According to a Twaweza 2016 report dubbed ‘Reality Check: Citizens’ views on education in a fee free era’, 62 per cent of the citizens prefer that girls be allowed to resume school after giving birth.
Only 21 per cent want girls to be expelled and not allowed back to school.
The brief is based on data from Sauti za Wananchi, Africa’s first nationally representative high-frequency mobile phone survey.
The findings are based on data collected from 1,806 respondents across Mainland Tanzania (Zanzibar is not covered in these results) between August 7 and 14, 2016.
While critics have campaigned against this policy on the basis that expelling teenage mother from schools punishes them and exacerbates the already poor state of girls’ education in Tanzania, President John
Magufuli has made it clear that during his reign, no impregnated school girl will be allowed back to school after giving birth.
He went on further to accuse non-governmental organisations, which have been urging the government to permit teen mothers to re-enter the education system, of being used by foreign agents for their own agenda.

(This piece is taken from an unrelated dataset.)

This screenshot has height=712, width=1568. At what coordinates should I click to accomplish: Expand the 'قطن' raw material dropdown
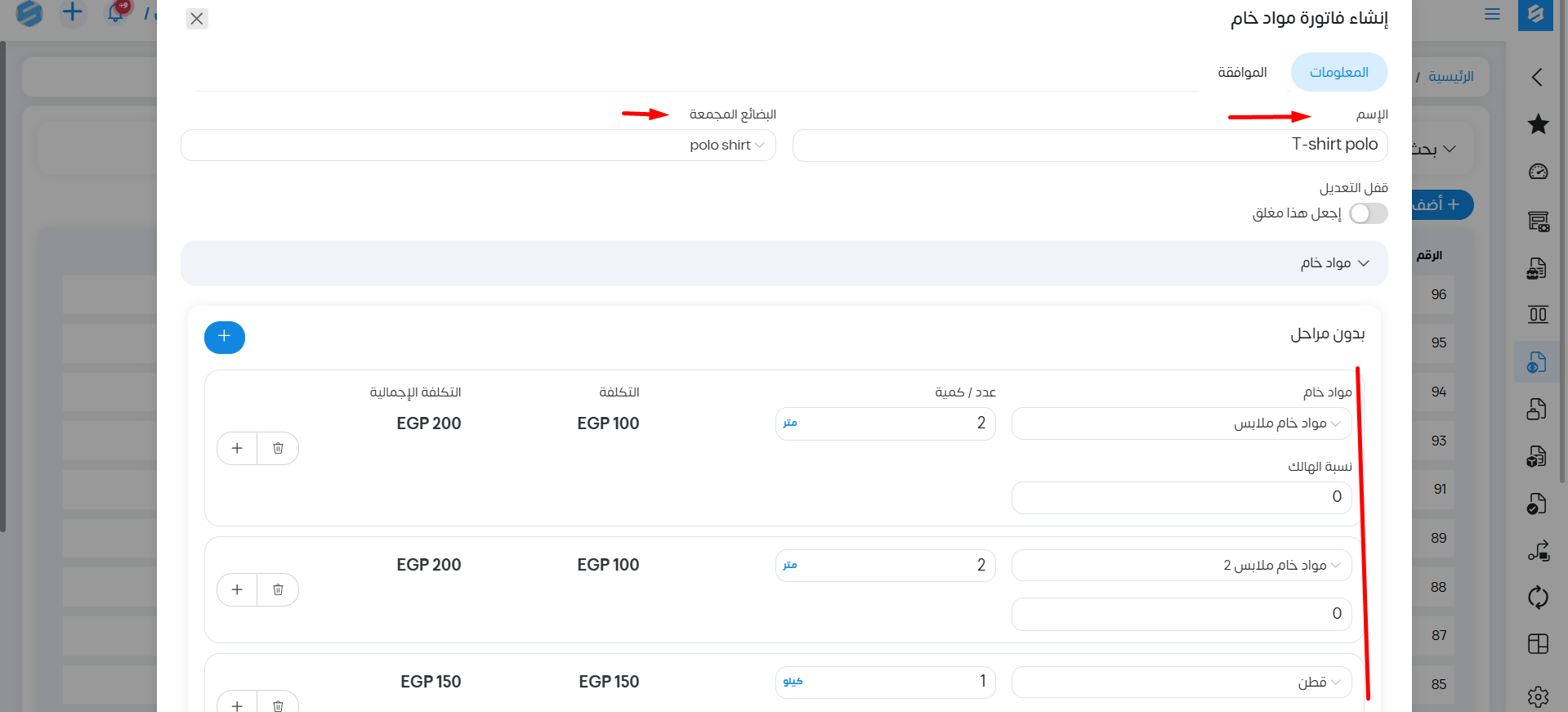pyautogui.click(x=1181, y=683)

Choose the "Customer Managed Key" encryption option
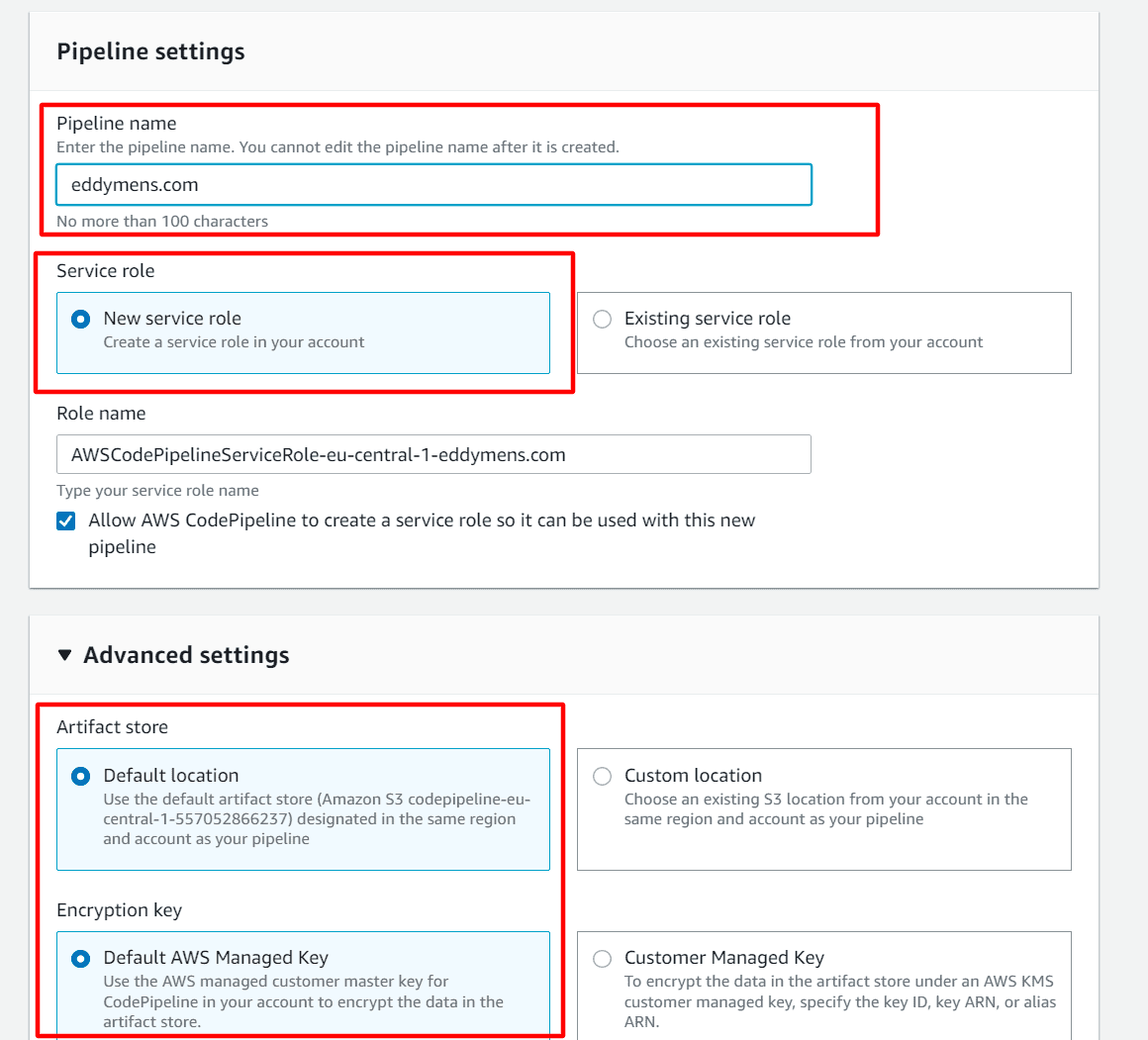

In the Twaweza survey, another seven per cent want legal action to be taken against those who impregnate girls, another seven per cent want girls to be allowed to continue with their studies while still pregnant and two per cent want girls to be allowed to continue with their studies, but in another school.
A report by Human Rights Watch says about 8,000 girls who drop out of school every year due to pregnancy.
“This should persuade the government to reconsider its position about this issue given its commitment to improve girls’ education. This is particularly important now given the increasing trend in school dropouts. The Uwezo assessment report indicates that the school dropout rate for 2014 was 18 per cent,” Twaweza’s report concludes.